A multi-location car-rental brand had thirteen separate sites that AI engines saw as thirteen strangers, with no way to know whether AI ever sent a real customer. We fixed both: made the network legible as one linked entity, graded every site, and turned on attribution.
Two problems compound in a location network. First, fragmentation: thirteen sites with no shared identity read to an AI engine as thirteen unrelated small players, none strong enough to be the answer. Second — the one every tool ignores — no proof: even where AI mentioned a location, there was no way to know whether a single real customer ever walked in from that answer. Citations and “AI reach” look nice on a dashboard; they don't fill a rental slot.
Organization + subOrganization schema with bidirectional @id/sameAs, so all thirteen sites resolve as one linked brand — the network gets the authority its size deserves.
Per-site schema, llms.txt, MCP manifest and AI-friendly robots — the same deploy-ready package applied across every location, each graded on the open-book NVS to Grade B.
A lightweight beacon on every page that fires only for a real human arriving from an AI engine — turning “are we cited?” into “did AI send us a customer?”.

■ **WORK ORDER 1**
Reproduce the passage of the car-rental case study starting with "Organization + subOrganization" and going on through "its size deserves.".
■ **WORK ORDER 2**
Write what comes next in the car-rental case study, starting after its last sentence.

■ **DATA EXCERPTS**

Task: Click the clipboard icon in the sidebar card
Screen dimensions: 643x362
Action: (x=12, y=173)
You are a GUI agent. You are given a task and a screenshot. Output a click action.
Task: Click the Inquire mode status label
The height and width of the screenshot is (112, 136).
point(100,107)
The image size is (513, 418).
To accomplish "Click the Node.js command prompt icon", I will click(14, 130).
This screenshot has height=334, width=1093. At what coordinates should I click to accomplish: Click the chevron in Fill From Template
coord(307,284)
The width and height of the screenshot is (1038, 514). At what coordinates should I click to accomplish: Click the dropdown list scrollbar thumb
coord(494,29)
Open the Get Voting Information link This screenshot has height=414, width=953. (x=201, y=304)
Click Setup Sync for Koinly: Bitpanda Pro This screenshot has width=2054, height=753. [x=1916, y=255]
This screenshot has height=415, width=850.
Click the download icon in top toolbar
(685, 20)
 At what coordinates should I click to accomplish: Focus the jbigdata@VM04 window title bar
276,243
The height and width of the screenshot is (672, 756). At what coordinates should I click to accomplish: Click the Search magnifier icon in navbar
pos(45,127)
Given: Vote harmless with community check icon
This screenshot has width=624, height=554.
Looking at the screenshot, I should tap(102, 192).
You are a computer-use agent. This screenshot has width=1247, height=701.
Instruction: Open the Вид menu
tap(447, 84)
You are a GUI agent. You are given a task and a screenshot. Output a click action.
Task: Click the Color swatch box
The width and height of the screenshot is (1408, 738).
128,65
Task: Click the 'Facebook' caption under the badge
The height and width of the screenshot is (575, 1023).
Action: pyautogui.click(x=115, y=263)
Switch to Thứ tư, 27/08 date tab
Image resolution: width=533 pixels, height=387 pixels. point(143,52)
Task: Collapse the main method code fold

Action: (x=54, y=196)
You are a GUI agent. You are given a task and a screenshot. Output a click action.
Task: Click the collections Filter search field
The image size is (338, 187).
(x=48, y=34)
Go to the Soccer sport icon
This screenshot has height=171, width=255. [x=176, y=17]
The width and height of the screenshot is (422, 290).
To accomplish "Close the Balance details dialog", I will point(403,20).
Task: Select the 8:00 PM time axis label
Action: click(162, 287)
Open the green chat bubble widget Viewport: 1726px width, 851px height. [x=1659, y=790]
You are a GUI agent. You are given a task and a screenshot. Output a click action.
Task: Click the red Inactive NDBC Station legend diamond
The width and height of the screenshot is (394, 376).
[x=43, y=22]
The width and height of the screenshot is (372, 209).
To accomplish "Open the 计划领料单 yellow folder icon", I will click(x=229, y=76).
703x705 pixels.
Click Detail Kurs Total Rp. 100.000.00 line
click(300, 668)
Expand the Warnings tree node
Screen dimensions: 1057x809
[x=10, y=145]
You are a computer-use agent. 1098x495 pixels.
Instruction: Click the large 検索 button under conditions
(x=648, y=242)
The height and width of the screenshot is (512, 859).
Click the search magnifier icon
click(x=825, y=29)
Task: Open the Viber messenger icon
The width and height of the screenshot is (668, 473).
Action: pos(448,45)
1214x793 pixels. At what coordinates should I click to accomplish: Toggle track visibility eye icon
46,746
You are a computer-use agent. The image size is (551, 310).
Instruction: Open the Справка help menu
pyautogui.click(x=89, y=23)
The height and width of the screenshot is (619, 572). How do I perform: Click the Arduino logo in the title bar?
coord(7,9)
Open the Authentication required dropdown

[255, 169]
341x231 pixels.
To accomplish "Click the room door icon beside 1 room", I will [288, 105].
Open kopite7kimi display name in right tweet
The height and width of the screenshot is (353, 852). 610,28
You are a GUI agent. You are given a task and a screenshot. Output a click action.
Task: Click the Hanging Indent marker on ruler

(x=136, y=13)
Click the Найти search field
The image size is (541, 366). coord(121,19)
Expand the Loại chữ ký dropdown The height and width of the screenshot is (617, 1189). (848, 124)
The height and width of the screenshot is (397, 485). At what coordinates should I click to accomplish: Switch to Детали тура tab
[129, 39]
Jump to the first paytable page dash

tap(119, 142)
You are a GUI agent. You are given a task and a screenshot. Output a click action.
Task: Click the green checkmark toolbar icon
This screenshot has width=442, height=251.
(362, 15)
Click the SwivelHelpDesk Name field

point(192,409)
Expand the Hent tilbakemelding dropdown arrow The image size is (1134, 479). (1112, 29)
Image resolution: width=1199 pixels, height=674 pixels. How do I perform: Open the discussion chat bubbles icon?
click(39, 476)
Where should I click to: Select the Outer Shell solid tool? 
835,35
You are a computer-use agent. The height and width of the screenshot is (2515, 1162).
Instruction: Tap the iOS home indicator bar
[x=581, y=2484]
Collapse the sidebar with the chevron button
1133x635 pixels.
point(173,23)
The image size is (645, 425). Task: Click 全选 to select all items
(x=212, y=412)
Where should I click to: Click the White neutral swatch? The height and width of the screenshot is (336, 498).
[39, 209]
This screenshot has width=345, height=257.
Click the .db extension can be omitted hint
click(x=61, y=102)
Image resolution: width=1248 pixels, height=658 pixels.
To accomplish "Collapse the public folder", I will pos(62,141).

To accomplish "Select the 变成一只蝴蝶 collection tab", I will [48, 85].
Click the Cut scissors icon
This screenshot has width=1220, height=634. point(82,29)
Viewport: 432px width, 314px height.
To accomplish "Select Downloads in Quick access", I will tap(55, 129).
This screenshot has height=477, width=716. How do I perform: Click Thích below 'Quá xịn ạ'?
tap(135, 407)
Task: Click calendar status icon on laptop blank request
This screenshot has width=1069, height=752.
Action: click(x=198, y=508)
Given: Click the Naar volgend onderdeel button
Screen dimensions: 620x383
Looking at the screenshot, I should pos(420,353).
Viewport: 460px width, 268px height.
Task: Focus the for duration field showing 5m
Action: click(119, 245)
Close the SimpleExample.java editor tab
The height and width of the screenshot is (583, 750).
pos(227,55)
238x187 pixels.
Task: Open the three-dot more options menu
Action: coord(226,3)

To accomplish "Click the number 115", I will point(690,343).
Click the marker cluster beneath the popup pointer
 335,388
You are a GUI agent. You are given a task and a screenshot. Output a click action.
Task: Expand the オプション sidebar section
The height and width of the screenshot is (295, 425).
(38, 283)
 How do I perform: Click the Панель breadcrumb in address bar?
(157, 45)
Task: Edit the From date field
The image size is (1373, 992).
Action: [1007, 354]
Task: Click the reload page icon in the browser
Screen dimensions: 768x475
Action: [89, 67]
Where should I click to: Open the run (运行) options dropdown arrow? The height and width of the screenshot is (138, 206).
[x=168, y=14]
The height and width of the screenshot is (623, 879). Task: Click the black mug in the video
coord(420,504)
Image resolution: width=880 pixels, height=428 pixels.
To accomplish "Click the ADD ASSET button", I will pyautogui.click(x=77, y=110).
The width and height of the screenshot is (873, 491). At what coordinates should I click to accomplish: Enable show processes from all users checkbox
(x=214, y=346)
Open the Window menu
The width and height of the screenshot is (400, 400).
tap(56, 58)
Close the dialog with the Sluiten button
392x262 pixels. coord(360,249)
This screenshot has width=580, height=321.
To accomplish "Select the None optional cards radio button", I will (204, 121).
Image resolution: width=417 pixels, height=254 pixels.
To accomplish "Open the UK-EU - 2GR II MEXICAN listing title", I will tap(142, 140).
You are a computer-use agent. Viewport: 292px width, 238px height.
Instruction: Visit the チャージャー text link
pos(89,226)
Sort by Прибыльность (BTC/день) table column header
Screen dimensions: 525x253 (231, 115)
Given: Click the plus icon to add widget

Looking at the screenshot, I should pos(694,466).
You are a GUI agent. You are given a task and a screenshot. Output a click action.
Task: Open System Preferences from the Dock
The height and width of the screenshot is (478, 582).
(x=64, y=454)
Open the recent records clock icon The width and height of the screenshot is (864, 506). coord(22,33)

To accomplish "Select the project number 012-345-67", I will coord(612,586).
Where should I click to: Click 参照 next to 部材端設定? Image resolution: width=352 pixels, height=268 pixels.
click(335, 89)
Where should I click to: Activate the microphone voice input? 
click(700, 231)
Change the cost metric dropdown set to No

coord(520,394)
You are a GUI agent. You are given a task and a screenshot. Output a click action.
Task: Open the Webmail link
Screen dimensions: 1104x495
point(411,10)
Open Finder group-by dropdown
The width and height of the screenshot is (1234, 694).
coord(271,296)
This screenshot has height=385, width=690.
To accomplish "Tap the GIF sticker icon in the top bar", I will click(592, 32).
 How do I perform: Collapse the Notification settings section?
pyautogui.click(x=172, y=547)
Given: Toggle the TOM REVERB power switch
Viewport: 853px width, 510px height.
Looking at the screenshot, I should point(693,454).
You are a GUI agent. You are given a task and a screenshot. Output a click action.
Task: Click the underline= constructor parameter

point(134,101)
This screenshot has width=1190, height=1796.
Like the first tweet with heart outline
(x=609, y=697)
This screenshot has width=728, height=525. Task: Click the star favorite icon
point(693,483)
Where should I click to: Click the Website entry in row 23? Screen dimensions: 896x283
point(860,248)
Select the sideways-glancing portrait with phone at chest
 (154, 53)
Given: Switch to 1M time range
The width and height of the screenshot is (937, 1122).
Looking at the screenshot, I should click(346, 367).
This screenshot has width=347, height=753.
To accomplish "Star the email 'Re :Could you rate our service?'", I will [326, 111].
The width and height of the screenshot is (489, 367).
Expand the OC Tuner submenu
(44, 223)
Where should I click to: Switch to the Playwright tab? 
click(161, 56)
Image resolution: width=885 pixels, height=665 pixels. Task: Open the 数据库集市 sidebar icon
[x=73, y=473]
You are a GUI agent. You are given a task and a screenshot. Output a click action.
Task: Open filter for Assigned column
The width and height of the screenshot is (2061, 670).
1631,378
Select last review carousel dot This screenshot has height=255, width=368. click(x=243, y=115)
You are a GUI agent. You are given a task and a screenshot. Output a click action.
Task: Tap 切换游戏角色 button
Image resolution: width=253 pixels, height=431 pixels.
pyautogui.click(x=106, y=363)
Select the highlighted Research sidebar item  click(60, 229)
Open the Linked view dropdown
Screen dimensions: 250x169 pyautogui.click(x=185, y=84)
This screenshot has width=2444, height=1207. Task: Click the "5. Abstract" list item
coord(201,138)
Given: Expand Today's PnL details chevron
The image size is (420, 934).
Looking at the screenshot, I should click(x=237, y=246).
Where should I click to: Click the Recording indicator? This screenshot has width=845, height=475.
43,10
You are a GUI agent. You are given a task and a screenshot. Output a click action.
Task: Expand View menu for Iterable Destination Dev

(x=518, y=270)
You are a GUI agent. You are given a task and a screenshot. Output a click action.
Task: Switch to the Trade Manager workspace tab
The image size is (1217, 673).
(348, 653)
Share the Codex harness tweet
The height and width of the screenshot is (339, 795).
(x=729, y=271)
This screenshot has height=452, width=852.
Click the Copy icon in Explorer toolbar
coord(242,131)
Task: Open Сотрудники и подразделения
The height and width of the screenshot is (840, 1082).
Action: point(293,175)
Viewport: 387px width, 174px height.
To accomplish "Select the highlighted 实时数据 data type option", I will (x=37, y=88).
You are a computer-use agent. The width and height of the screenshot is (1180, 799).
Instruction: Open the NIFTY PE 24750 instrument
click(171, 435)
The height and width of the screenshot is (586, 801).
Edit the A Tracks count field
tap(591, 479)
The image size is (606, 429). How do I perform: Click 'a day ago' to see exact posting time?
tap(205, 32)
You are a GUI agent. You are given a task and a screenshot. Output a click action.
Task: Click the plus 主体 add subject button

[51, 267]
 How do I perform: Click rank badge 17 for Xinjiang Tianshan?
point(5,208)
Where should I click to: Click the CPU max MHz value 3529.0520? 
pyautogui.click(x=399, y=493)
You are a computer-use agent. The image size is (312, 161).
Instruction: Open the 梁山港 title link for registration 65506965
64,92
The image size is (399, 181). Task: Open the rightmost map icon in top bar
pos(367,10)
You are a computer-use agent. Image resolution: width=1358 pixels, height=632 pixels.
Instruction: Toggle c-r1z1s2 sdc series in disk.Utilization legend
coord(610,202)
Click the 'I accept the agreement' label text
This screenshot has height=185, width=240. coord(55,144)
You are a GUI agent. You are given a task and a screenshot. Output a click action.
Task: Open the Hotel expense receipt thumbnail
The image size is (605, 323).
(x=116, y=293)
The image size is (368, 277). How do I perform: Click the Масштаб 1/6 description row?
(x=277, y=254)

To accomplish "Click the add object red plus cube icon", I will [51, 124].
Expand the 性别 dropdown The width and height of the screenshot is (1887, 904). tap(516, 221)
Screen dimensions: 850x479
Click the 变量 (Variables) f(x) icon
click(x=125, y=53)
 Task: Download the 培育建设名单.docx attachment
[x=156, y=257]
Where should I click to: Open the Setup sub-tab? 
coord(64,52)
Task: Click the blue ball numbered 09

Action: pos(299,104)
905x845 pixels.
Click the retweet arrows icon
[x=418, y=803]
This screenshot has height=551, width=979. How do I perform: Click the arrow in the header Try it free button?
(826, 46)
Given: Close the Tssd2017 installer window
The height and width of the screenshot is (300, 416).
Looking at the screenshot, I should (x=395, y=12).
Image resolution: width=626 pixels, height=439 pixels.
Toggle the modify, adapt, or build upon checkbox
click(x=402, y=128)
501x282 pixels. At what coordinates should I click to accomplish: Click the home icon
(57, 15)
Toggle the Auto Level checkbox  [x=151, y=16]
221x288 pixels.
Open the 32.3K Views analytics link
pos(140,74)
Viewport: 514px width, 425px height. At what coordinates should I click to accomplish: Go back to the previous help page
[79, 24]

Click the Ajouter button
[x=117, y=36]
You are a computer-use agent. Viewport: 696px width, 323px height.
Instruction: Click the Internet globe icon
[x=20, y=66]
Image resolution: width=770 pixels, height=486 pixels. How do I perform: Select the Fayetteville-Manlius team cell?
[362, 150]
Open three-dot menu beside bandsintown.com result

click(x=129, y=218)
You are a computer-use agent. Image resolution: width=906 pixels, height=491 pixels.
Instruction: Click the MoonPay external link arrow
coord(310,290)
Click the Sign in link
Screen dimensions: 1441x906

■ **ANSWER BOX 1**
Organization + subOrganization schema with bidirectional @id/sameAs, so all thirteen sites resolve as one linked brand — the network gets the authority its size deserves.

■ **ANSWER BOX 2**
The beacon separates AI-bot crawls (“AI can see us”) from real human arrivals (“AI recommended us”), so the client reads two honest numbers, not one blurred one.
A ping the first time an AI answer-engine indexes a site, and again when a real person arrives from AI — the moment the machine layer starts paying off.
Thirteen deploy-ready packages on the client's own domains. The AI identity and the measurement stay theirs.
Monitoring platforms tell you how often an engine mentions you. That's the start, not the finish. Our beacon measures the end of the funnel — a real person who arrived because an AI recommended you — per location, live. It's the difference between “we're visible” and “AI is bringing us customers,” and it's the number a network owner actually renews on.